Pasaron los tiempos en que el mayor susto que proporcionaba internet era la muerte de Michael Jackson. Los asesinatos con marchamo islamista de París han situado a Europa en pie de guerra. Contra sí misma, a riesgo de olvidar que la seguridad a cualquier precio siempre sale muy cara. La industria del miedo sufre una caída de ingresos en Estados Unidos, conforme se aleja el fantasma del 11S sin sacudidas posteriores de excesiva entidad. Por fortuna, Manuel Valls ha cumplido su sueño de emparentarse con Bush y proclama orgulloso que «estamos en guerra contra el yihadismo». Omite que los villanos a abatir son tan franceses como el primer ministro galo. O más. Según el último parte bélico, los combatientes ya han invadido París y Bélgica.

La respuesta al mayor atentado en suelo europeo contra la libertad de expresión ha consistido en anunciar limitaciones equivalentes a la censura. En concreto, se refuerzan el control de internet y la vigilancia a los no islamistas. Si se suprimiera directamente la dañina libertad de expresión, los yihadistas no podrían actuar contra ella. De nuevo, Bush propugnaba la tala de bosques para combatir los incendios forestales.

Era inevitable el respaldo a las medidas censoras por parte de gobernantes especializados en enviar a sus ciudadanos más pobres al campo de batalla. Sin embargo, no se anticipó la bendición del papa Francisco a quienes se toman la venganza por su mano al sentirse ofendidos.

Entre ser Charlie Hebdo y satanizar adicionalmente a una revista recién castigada por una matanza, se esperaba una postura más misericordiosa de Jorge Bergoglio. En su campaña electoral no advirtió que abandonaba el principio cristiano de poner la otra mejilla, para volver al ojo por ojo.
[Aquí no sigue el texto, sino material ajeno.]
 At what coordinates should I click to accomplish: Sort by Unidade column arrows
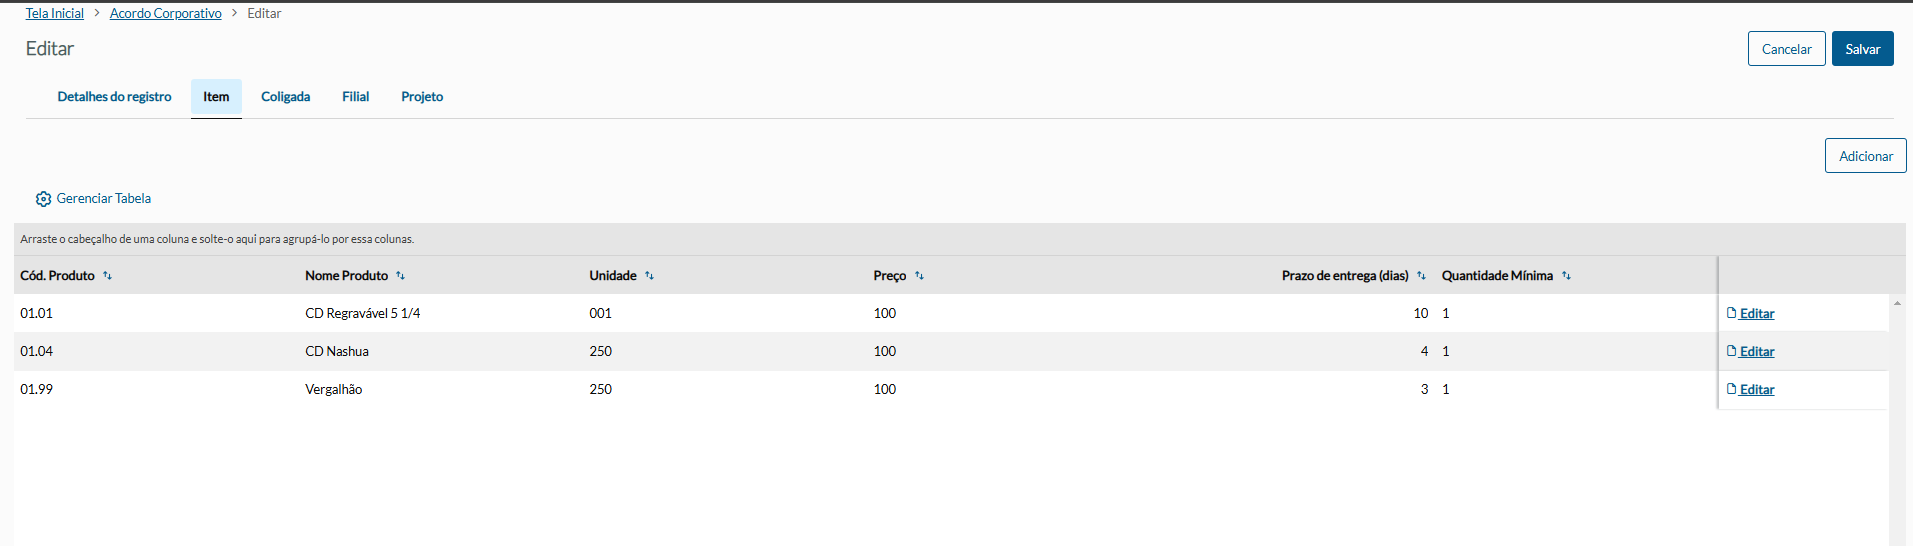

A falta de averiguar qué extraño mecanismo le condujo a singularizar un ultraje a su madre, porque no consta que un solo caricaturista se haya ensañado con la dama en cuestión. Además del evangélico «¿quién es mi madre y quiénes son mis hermanos?» que san Mateo pone en labios del Cristo y que obliga a eliminar los vínculos familiares de la ecuación. El Pontífice se alinea con los demás gobernantes europeos en la apelación a peligros inexistentes, para eludir la sangrante radicalización del islam. Por no hablar de que las víctimas de la pederastia también tenían madres que sufrieron una afrenta más dolorosa que una caricatura. Por fortuna, no han reaccionado contra los sacerdotes agresores con la violencia que el Papa exige a los familiares en primer grado.
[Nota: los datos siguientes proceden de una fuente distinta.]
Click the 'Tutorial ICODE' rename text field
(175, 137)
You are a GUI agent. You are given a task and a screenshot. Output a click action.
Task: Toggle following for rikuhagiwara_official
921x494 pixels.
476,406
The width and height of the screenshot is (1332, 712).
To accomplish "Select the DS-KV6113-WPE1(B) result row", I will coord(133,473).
A todo el mundo le molesta que se critiquen sus virtudes, en especial las que no posee. La obligatoria carga ofensiva del humor se hunde en la memoria, por algo las caricaturas prehistóricas se pintaban en cuevas escondidas. Si solo se puede satirizar a quien señalen los gobernantes civiles o religiosos, la caricatura perderá bastante gracia. También cuesta seguir el magisterio político cuando apunta a la desproporción. Los accidentes de tráfico han matado en España a más personas durante las dos últimas semanas, que víctimas ha causado en Occidente el yihadismo a lo largo de la última década. De hecho, la carretera mantiene el liderazgo mortífero en las zonas de guerra, por encima de las bombas. Por tanto, la Europa deflacionista debería calibrar que ya dispone de medios suficientes, aunque parece que no eficientes, para neutralizar la amenaza del islamismo.
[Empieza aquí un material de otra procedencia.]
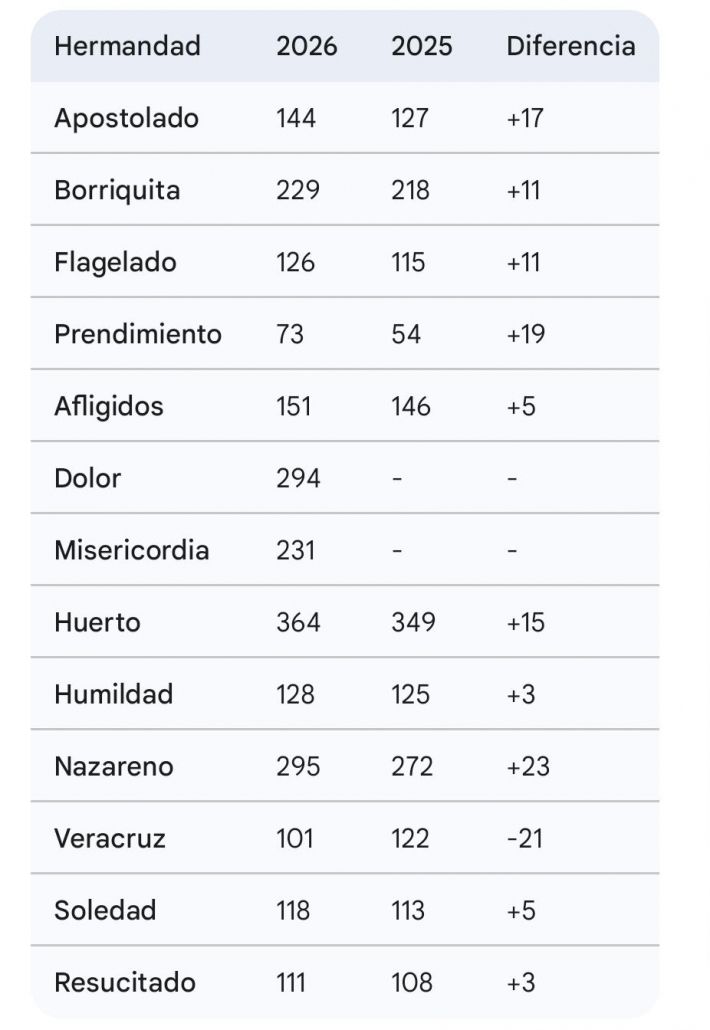The image size is (710, 1030).
Task: Click Apostolado's 2025 value 127
Action: coord(410,118)
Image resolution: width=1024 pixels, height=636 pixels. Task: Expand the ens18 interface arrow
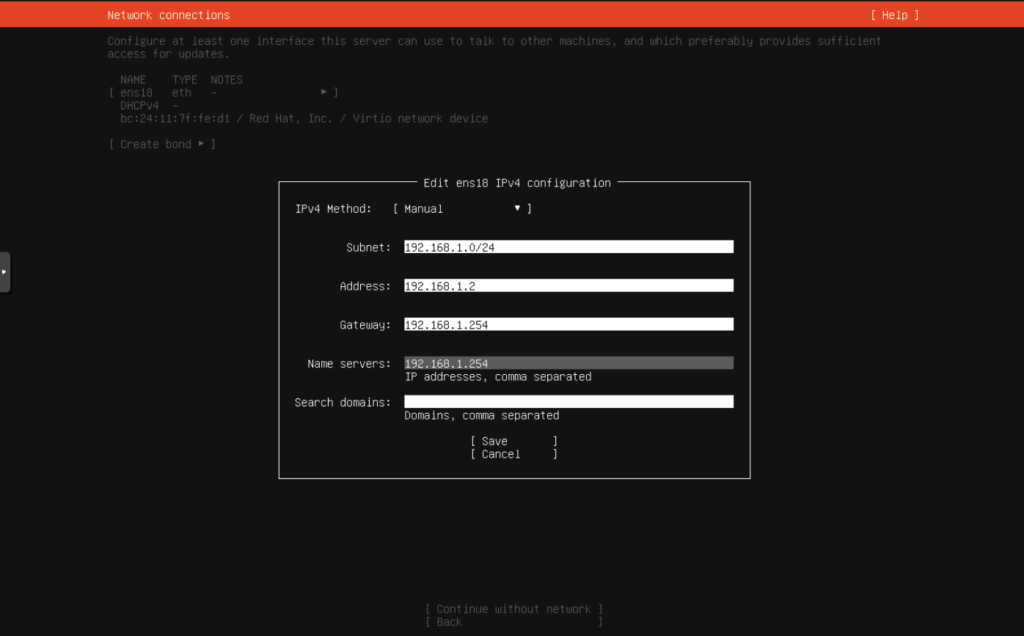[x=323, y=92]
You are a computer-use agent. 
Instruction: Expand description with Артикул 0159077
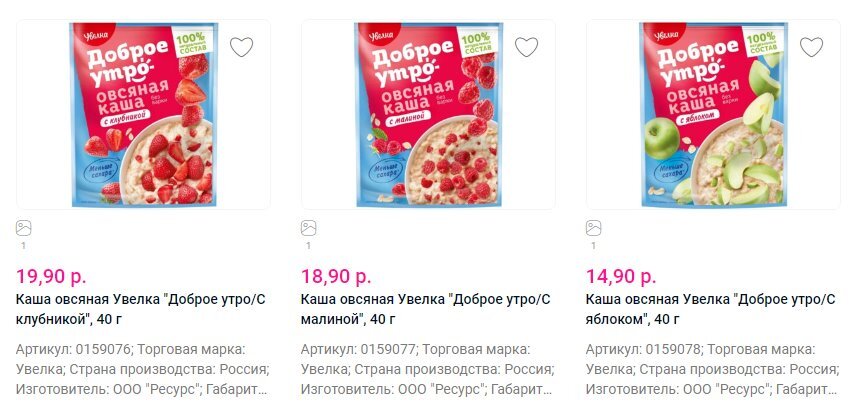(427, 369)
Una amenaza jamás puede ser derrotada, por lo que se convierte en un excelente negocio para quienes presumen de ahuyentarla. Los estadistas se reunieron hace una semana en París como víctimas del yihadismo, pero también como damnificados de Charlie Hebdo. Actuarán en ambos frentes. La promesa de arruinar al continente con una sobredosis de seguridad ha coincidido con la oportuna publicación del libro Pagar cualquier precio, sobre la codicia que ha dominado la «guerra interminable» de Estados Unidos contra el terror. Su autor es James Risen, el periodista del New York Times que descubrió el programa de grabación de conversaciones telefónicas indiscriminadas a cargo de la NSA. En su ensayo recuerda que hasta 850.000 personas tienen acceso a la información supuestamente confidencial, desde empresas subcontratadas por las agencias estadounidenses.

Antes de que los gobernantes europeos consigan prenderle fuego al infierno, procede rescatar el viejo adagio según el cual quienes sacrifican la libertad a la seguridad no merecen ni la una ni la otra. Y suelen perderlas al mismo tiempo.